- [WHAT YOU NEED TO DO] Reproduce the material below in full, substituting "Instruction:" for each occurrence of "Given:" and leaving every other character unchanged.

- [DATASET EXCERPTS]
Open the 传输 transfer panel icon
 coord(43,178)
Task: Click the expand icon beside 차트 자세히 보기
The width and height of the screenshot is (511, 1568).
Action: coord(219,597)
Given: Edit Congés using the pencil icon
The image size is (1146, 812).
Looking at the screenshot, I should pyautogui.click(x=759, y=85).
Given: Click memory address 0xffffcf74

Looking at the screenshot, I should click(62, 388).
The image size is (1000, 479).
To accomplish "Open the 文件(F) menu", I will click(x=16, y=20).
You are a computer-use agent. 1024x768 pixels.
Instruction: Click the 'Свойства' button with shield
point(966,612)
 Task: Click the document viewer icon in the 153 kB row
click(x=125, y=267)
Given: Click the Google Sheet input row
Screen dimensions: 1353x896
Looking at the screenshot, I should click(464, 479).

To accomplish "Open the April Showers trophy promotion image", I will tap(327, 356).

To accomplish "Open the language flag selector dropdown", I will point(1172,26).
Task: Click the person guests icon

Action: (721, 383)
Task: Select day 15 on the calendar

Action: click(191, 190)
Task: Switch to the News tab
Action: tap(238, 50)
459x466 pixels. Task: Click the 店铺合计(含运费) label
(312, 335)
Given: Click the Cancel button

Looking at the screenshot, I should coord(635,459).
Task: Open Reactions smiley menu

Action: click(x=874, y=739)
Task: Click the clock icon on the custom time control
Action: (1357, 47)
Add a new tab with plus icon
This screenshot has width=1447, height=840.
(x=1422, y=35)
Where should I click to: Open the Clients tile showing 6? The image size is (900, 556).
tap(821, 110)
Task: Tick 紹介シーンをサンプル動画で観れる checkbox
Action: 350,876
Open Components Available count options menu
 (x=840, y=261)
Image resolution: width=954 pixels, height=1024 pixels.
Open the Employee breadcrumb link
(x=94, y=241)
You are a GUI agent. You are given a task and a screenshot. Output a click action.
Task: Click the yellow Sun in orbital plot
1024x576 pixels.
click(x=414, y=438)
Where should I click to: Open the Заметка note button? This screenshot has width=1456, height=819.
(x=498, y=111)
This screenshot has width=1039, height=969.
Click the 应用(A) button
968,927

- [OUTPUT BELOW]
Open the 传输 transfer panel icon
 coord(43,178)
Task: Click the expand icon beside 차트 자세히 보기
The width and height of the screenshot is (511, 1568).
Action: coord(219,597)
Instruction: Edit Congés using the pencil icon
The image size is (1146, 812).
Looking at the screenshot, I should pyautogui.click(x=759, y=85).
Instruction: Click memory address 0xffffcf74

Looking at the screenshot, I should click(62, 388).
The image size is (1000, 479).
To accomplish "Open the 文件(F) menu", I will click(x=16, y=20).
You are a computer-use agent. 1024x768 pixels.
Instruction: Click the 'Свойства' button with shield
point(966,612)
 Task: Click the document viewer icon in the 153 kB row
click(x=125, y=267)
Instruction: Click the Google Sheet input row
Screen dimensions: 1353x896
Looking at the screenshot, I should click(464, 479).

To accomplish "Open the April Showers trophy promotion image", I will tap(327, 356).

To accomplish "Open the language flag selector dropdown", I will point(1172,26).
Task: Click the person guests icon

Action: (721, 383)
Task: Select day 15 on the calendar

Action: click(191, 190)
Task: Switch to the News tab
Action: tap(238, 50)
459x466 pixels. Task: Click the 店铺合计(含运费) label
(312, 335)
Instruction: Click the Cancel button

Looking at the screenshot, I should coord(635,459).
Task: Open Reactions smiley menu

Action: click(x=874, y=739)
Task: Click the clock icon on the custom time control
Action: (1357, 47)
Add a new tab with plus icon
This screenshot has width=1447, height=840.
(x=1422, y=35)
Where should I click to: Open the Clients tile showing 6? The image size is (900, 556).
tap(821, 110)
Task: Tick 紹介シーンをサンプル動画で観れる checkbox
Action: 350,876
Open Components Available count options menu
 (x=840, y=261)
Image resolution: width=954 pixels, height=1024 pixels.
Open the Employee breadcrumb link
(x=94, y=241)
You are a GUI agent. You are given a task and a screenshot. Output a click action.
Task: Click the yellow Sun in orbital plot
1024x576 pixels.
click(x=414, y=438)
Where should I click to: Open the Заметка note button? This screenshot has width=1456, height=819.
(x=498, y=111)
This screenshot has width=1039, height=969.
Click the 应用(A) button
968,927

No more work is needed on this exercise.